El uruguayo Sebastián Marset presentó una carta ante un tribunal de Estados Unidos en la que asegura ser inocente de los cargos por presunto lavado de dinero y denuncia haber sido víctima de una supuesta extorsión por parte de agentes de la DEA.
En el documento, enviado a la jueza que lleva su caso, Marset afirma que durante el proceso posterior a su captura fue interrogado sin la presencia de un abogado y que recibió presuntas presiones para entregar el acceso a billeteras de criptomonedas valoradas en aproximadamente 4 millones de dólares.
Además, sostiene que agentes federales habrían contactado a su madre para obtener información relacionada con esos activos digitales.

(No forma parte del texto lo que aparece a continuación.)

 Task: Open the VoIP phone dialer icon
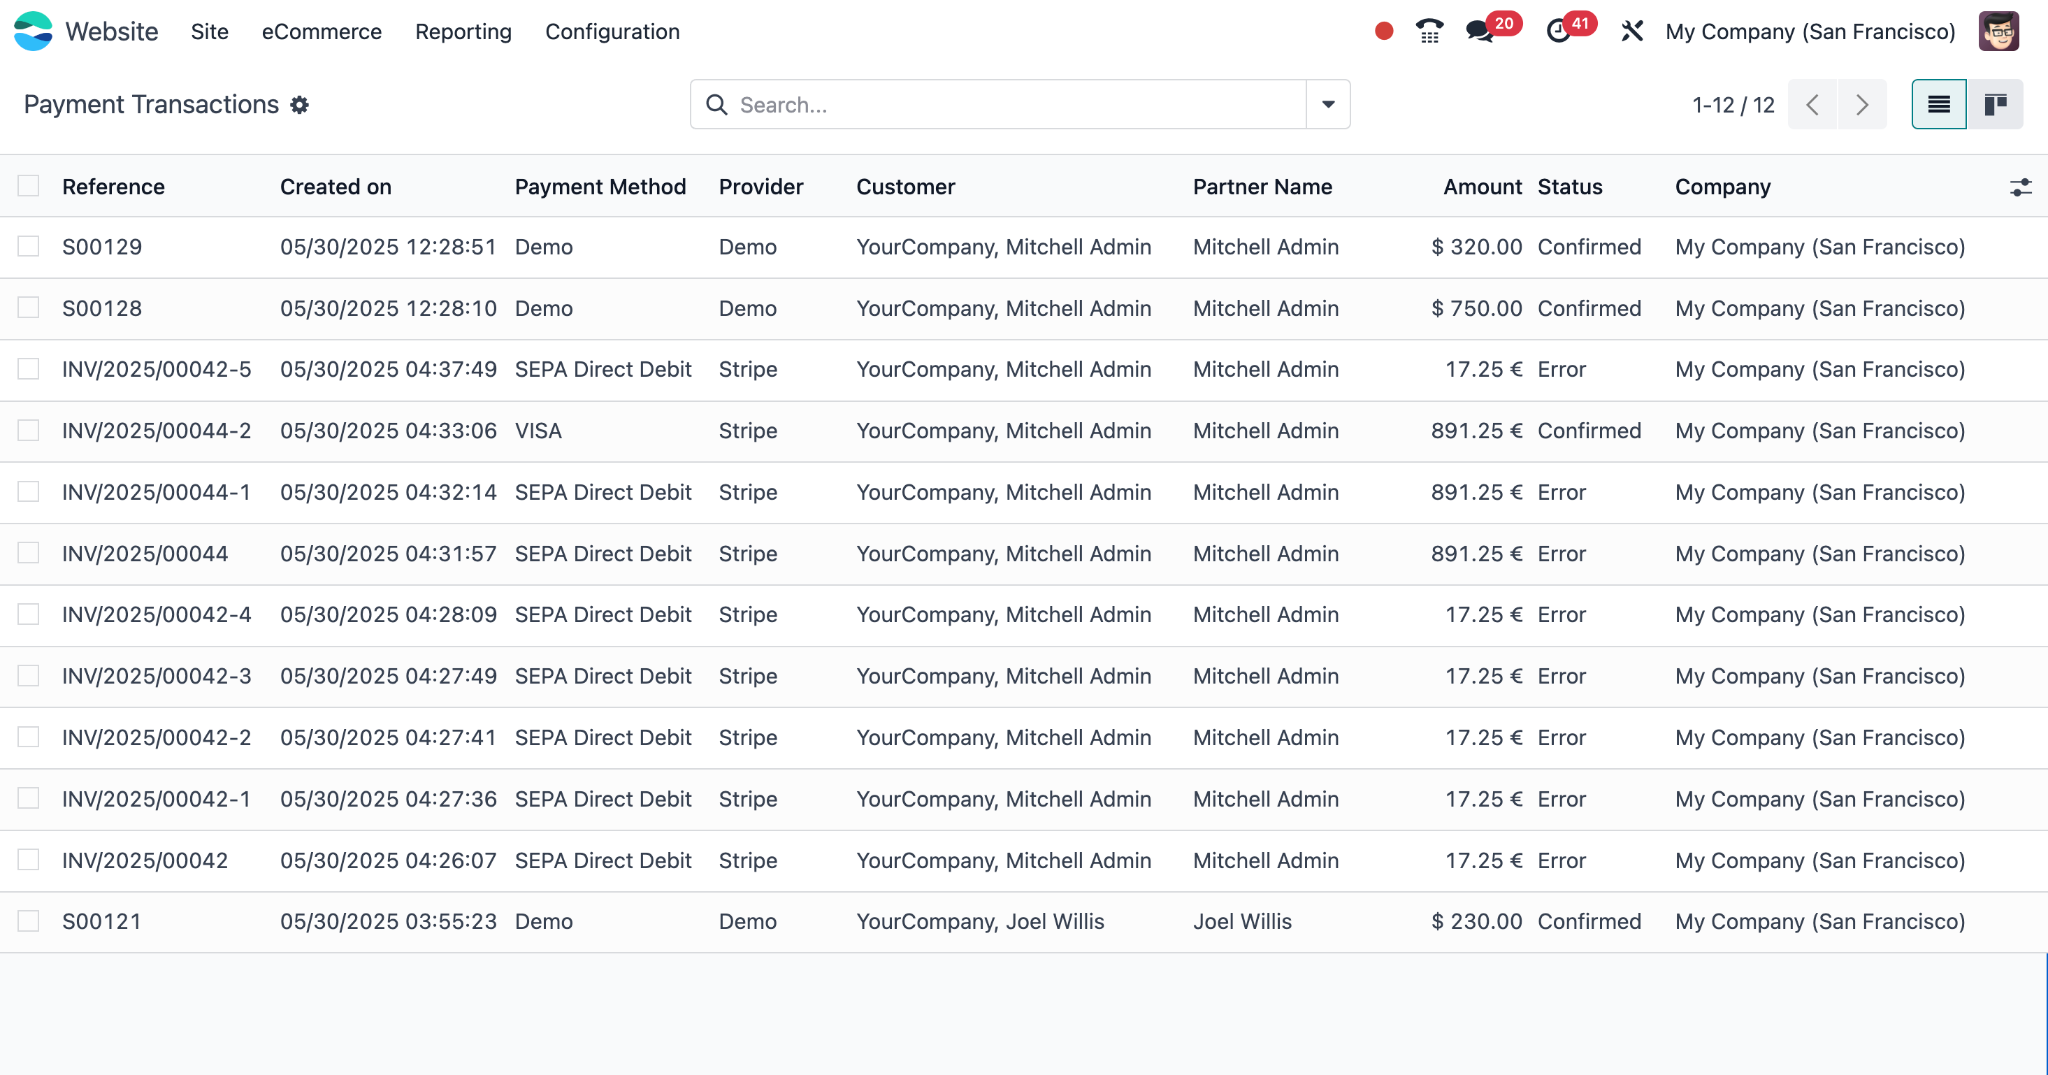point(1429,32)
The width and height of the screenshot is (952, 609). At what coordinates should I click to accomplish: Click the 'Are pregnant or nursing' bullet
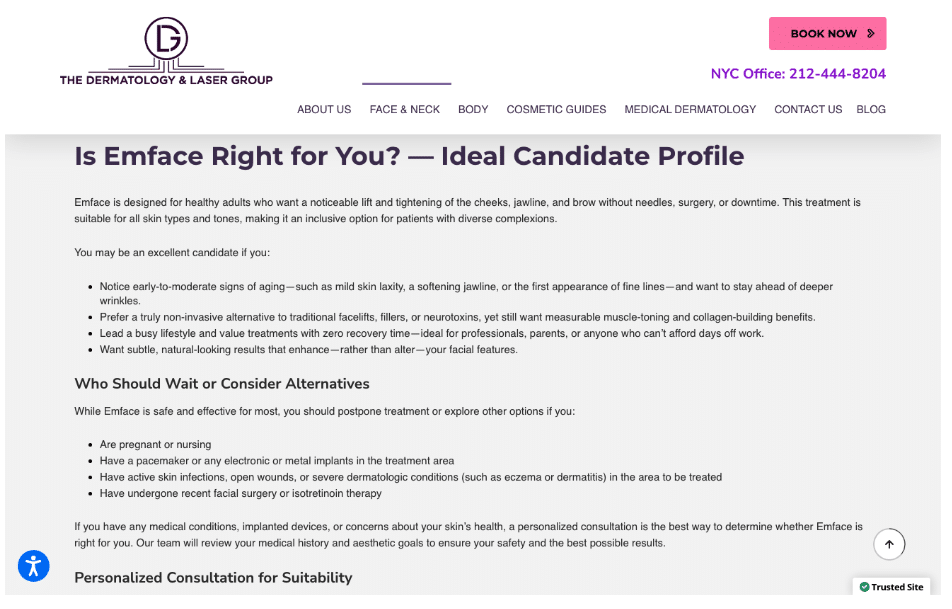pyautogui.click(x=155, y=445)
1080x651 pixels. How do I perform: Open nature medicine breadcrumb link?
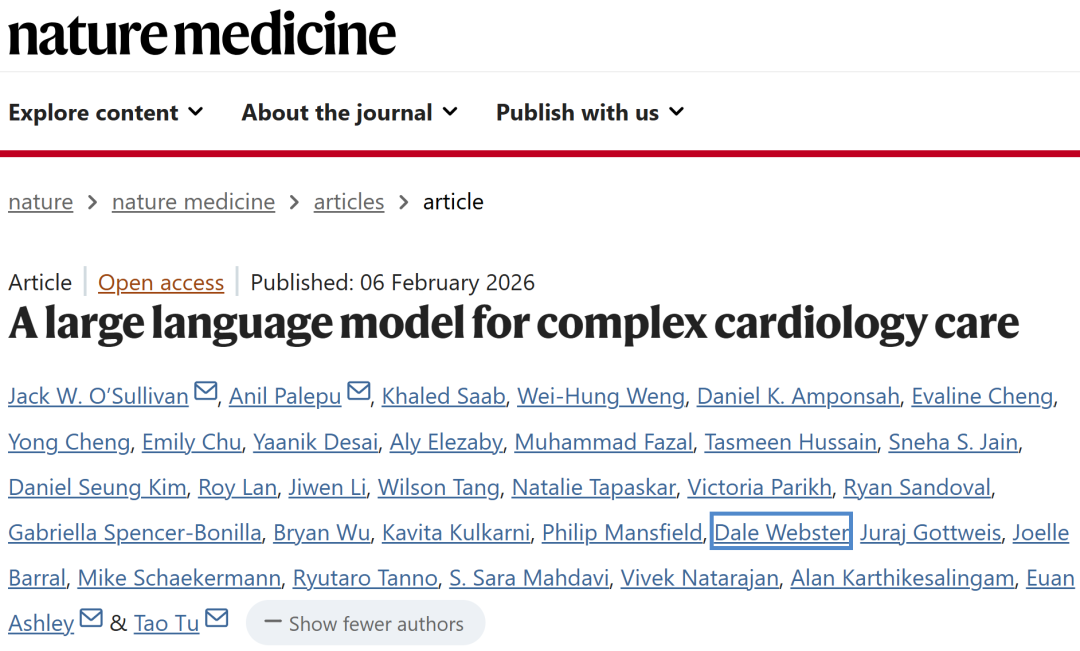tap(193, 202)
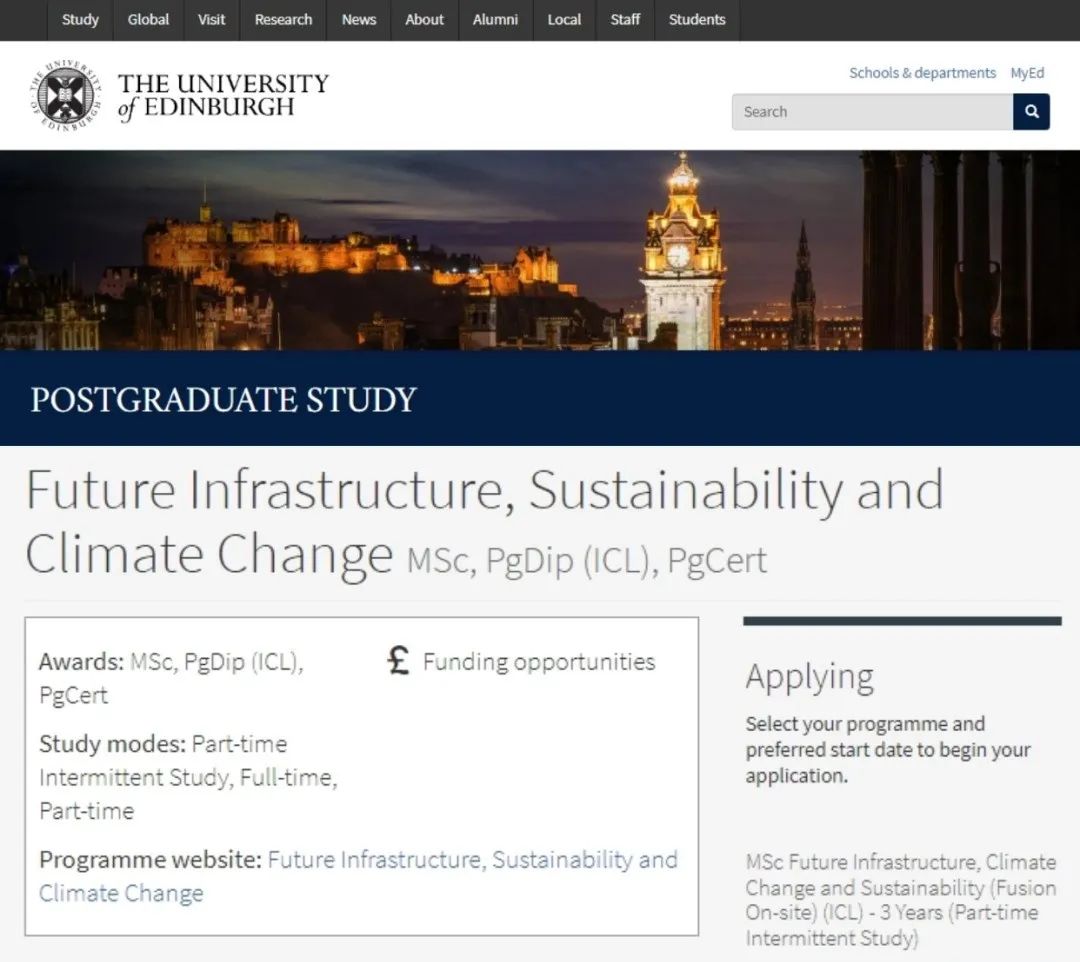
Task: Open the Global navigation item
Action: coord(148,20)
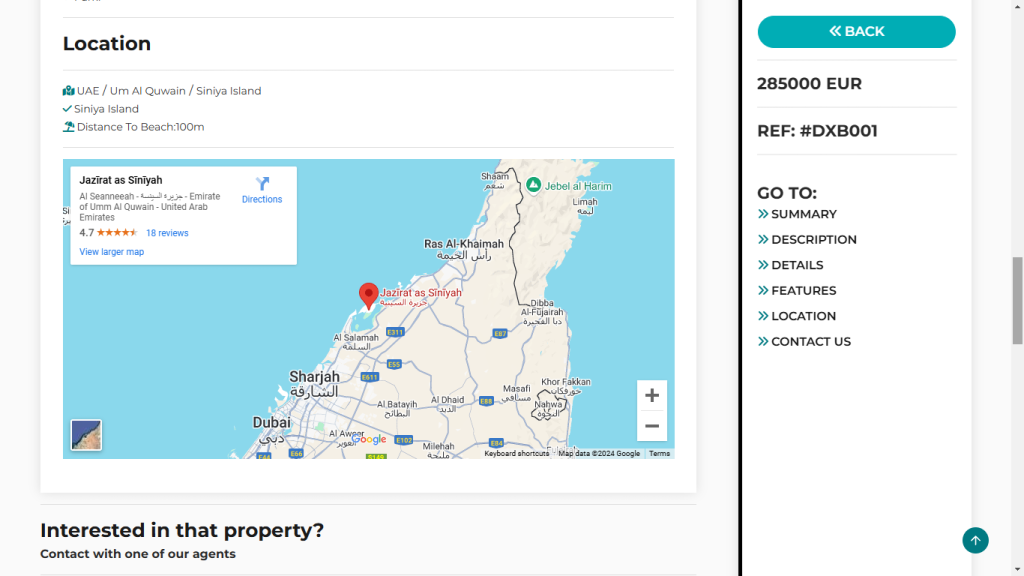Click the red map pin marker
Screen dimensions: 1024x576
[x=368, y=295]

Como parte de su nueva estrategia de defensa, el acusado reemplazó a todo su equipo de abogados y solicitó al tribunal garantizar el acceso de sus nuevos defensores al centro de detención, además de evitar cualquier contacto con los agentes involucrados en las denuncias.
Marset también reiteró que no es culpable de los delitos que se le atribuyen y aseguró que demostrará su inocencia durante el proceso judicial.
La audiencia clave del caso está prevista para el próximo 1 de julio, donde la justicia estadounidense continuará analizando las acusaciones por presunta conspiración para cometer lavado de dinero.